Exercise → Please read the essay on time spent alone: how many minutes of leisure time a day have Americans ages 35 to 44 lost since 2003?

Passage →
There’s a lot going on here — and I’m not quite ready to peg so many of our modern problems to spending more time alone.

I was alone when I read Ward’s piece, horizontal in bed after a long day, and it occurred to me that he might be misdiagnosing some of the reasons people appear to be spending more time alone, possibly underestimating the strength of virtual connections. I’m not convinced this shift itself is worrisome, at least not yet.

On the first point, perhaps Americans are spending less time with friends because we’re simply exhausted. At the end of a random Tuesday, I want to be in my soft pants watching old episodes of “Snapped.” I don’t want to get dressed, leave my house, sit upright or have an in-depth conversation — really nothing to do with political polarization.

My age group — elder millennials — has less leisure time than 35-to-44-year-olds did two decades ago, writes Justin Fox at Bloomberg. He analyzed historical data from the Bureau of Labor Statistics and found that Americans ages 35 to 44 have lost 16 minutes of leisure time a day since 2003, which may not seem like a lot until you realize that adds up to almost 100 hours a year. The time is going to both longer work hours and longer caregiving hours, Fox says — we’re really pressed for time, he argues, “so be kind to your local 35-to-44-year-olds.”

But it’s not just elder millennials working long hours; Americans work longer than average among O.E.C.D. nations, according to the most recent data. Broadly, we don’t have federally mandated paid leave, paid sick days or paid vacation days; the United States is a stingy outlier on these policies.

On the second point, I don’t think being alone necessarily means you’re not connecting with friends, and perhaps people are spending less time with pals in person because they’re getting some of the support they need through virtual connection: Like many young (ish) Americans, as I watch those episodes of “Snapped,” I’m texting and D.M.ing with friends across the country and in Canada, sending memes, comparing notes from the day and sharing cute photos and stories about my kids.

Malinda Desjarlais, an associate professor at Mount Royal University in Calgary who researches social media and friendship, told me that early on in the social media era there was more of a difference between online and offline interaction. But now we have “washed away that digital divide between the virtual world and the real world. That’s how the youth are living — it’s all connected.”

Given data →

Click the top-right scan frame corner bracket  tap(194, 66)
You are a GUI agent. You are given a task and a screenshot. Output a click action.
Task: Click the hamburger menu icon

Response → 16 minutes a day.